The effects of chronic administration of the selective 5-HT3 receptor antagonist ondansetron (GR38032F) on dopamine (DA) and 5-hydrotryptamine (5-HT) metabolism in the major ascending dopaminergic neurons and on striatal D2-receptor binding characteristics were investigated. The metabolism of 5-HT was also studied in a number of other brain areas.
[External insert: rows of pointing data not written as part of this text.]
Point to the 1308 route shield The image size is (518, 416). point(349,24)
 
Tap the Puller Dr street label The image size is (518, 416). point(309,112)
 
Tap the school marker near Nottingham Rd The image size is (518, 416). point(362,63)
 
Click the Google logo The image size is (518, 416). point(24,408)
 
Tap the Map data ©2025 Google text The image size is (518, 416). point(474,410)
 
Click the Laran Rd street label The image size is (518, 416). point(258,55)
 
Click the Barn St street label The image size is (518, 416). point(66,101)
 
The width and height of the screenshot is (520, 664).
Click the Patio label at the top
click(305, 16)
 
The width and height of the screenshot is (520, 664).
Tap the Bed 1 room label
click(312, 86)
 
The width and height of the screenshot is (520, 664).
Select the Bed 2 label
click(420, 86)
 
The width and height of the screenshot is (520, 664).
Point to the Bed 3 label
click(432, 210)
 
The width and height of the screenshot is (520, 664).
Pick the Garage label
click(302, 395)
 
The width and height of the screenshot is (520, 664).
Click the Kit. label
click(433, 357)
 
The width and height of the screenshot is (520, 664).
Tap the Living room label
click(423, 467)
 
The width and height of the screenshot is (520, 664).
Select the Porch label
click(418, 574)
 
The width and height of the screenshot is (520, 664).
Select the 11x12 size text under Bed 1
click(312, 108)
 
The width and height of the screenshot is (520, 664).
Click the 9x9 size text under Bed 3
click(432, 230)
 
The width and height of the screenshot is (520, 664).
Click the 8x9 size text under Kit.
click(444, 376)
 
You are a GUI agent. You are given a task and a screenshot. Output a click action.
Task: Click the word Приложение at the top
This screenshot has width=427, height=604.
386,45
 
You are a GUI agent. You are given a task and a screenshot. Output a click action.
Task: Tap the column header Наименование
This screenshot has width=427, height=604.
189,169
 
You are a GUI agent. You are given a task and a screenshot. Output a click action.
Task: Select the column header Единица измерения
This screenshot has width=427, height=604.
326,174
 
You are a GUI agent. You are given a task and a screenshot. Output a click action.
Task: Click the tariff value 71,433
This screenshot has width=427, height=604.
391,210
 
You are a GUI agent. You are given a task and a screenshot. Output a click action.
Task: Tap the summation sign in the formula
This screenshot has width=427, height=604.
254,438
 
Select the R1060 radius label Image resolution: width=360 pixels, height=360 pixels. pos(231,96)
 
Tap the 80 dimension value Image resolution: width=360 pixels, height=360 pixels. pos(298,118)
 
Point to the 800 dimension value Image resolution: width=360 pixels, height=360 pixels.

Chronic ondansetron (0.2 mg/kg/day and 1.0 mg/kg/day SC for 16 days) did not change DA or 5-HT metabolism in the nigrostriatal or mesolimbic dopaminergic areas, although the larger dose of ondansetron slightly and statistically significantly reduced basal concentrations of DA and 5-HT in the nucleus caudatus. D2-receptor binding characteristics were not affected in the caudateputamen. Ondansetron did not change 5-HT metabolism in the nucleus raphé dorsalis, amygdala, hippocampus or in habenula. It is concluded that chronic administration of ondansetron does not change DA or 5-HT metabolism in the major ascending dopaminergic neurons. This suggest that unlike chronic D2-receptor blockade, chronic blockade of central 5-HT3 receptors does not result in a similar reduction in the activity of nigrostriatal and mesolimbic dopaminergic neurons. © 1990 Springer-Verlag.